No pictures in the copy. Write out the listing below exactly.

■ Record extracts
* * *
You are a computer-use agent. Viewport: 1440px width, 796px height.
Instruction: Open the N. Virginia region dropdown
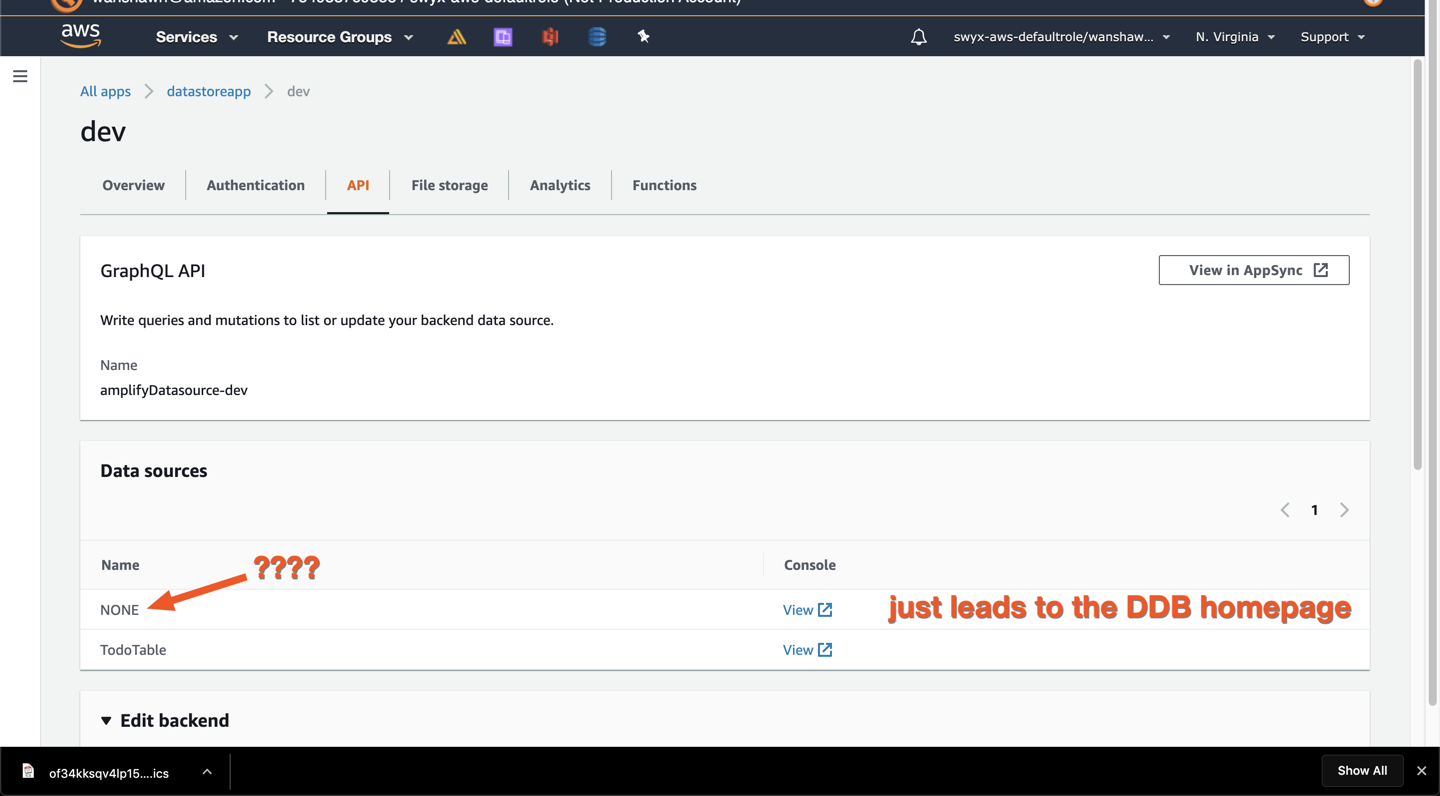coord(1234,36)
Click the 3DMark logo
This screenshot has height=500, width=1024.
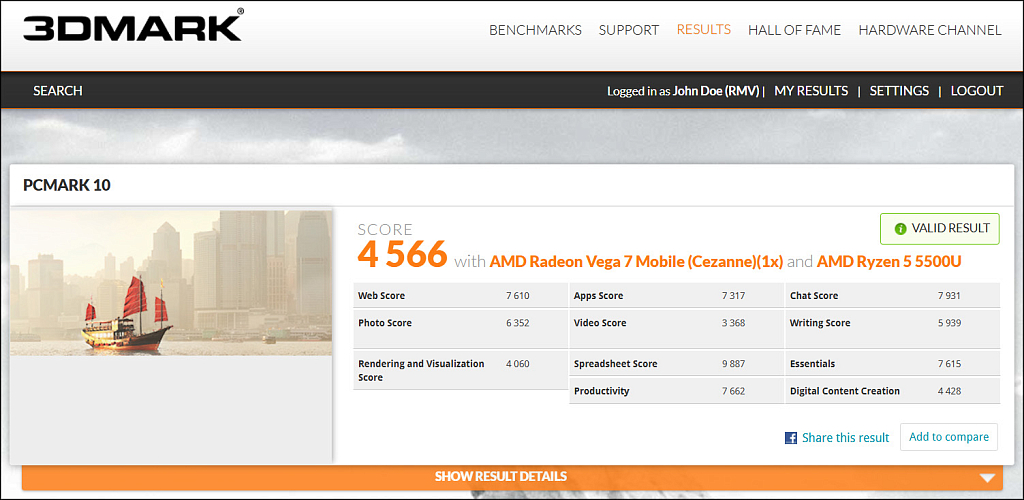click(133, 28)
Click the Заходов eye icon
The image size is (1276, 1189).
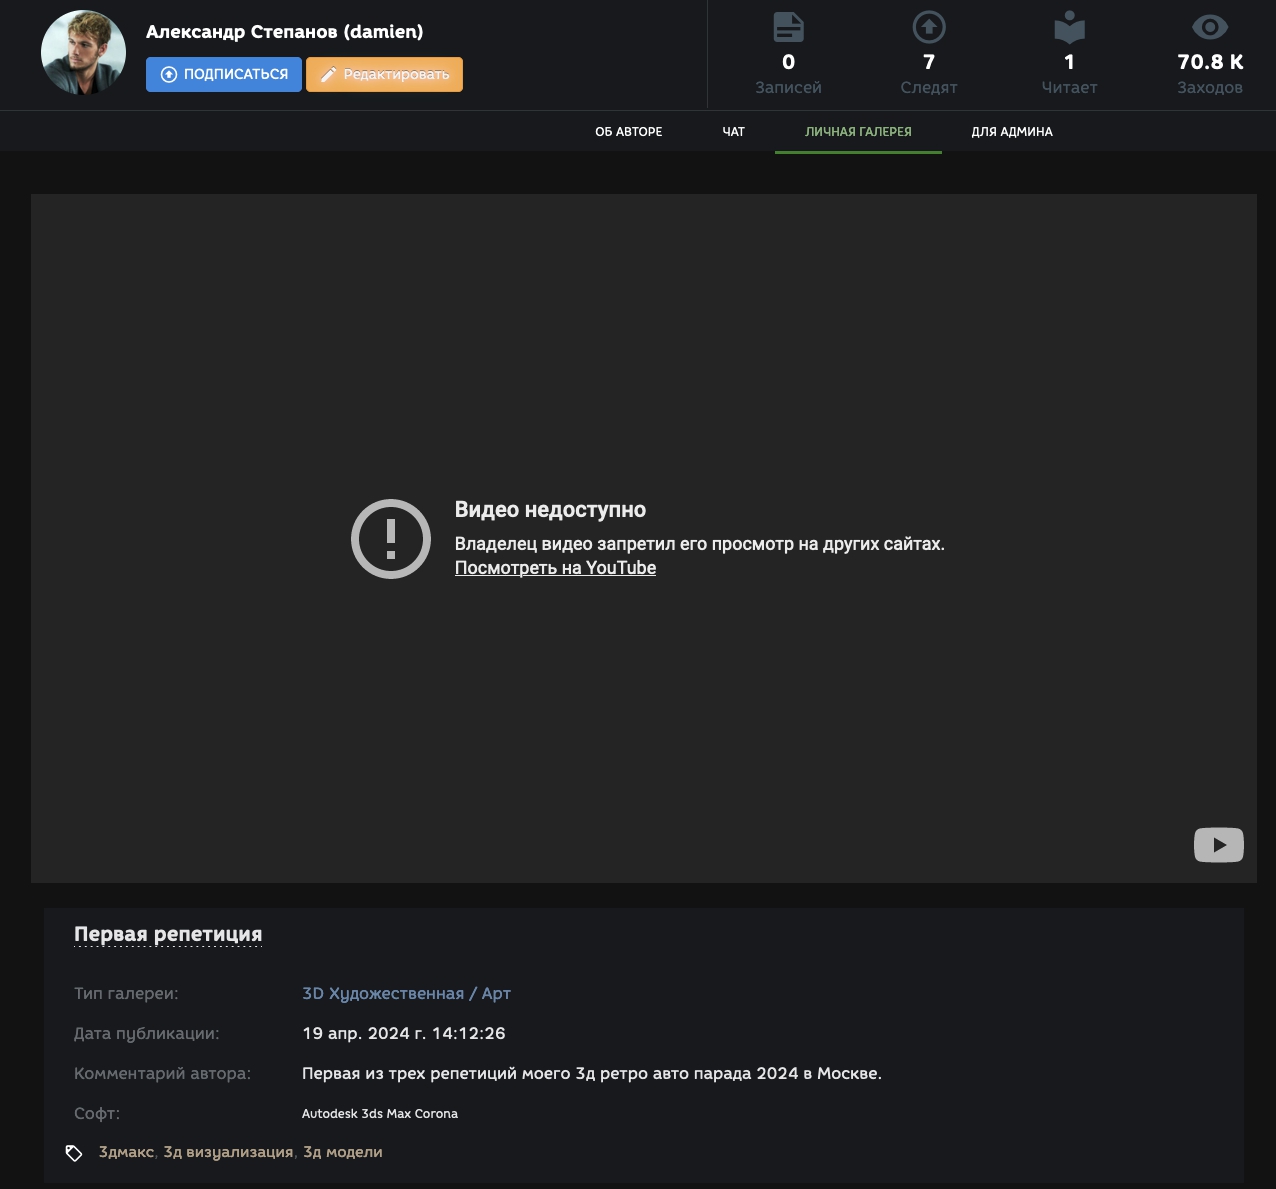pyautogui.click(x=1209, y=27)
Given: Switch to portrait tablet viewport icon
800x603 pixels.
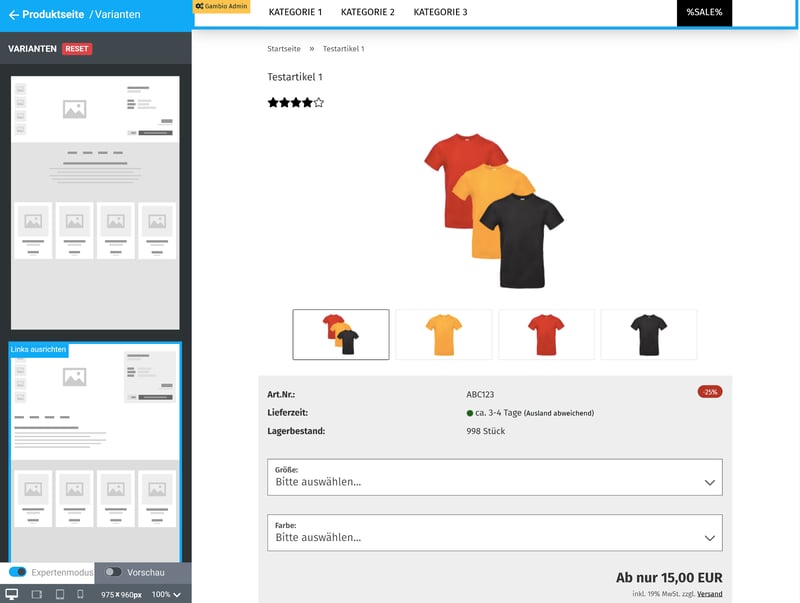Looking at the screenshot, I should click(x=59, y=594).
* * *
■ Task output
You are a computer-use agent. Viewport: 1440px width, 796px height.
Instruction: Open the N. Virginia region dropdown
coord(1234,36)
Click the 3DMark logo
This screenshot has height=500, width=1024.
click(133, 28)
Click the Заходов eye icon
The image size is (1276, 1189).
pyautogui.click(x=1209, y=27)
Given: Switch to portrait tablet viewport icon
800x603 pixels.
Looking at the screenshot, I should click(x=59, y=594).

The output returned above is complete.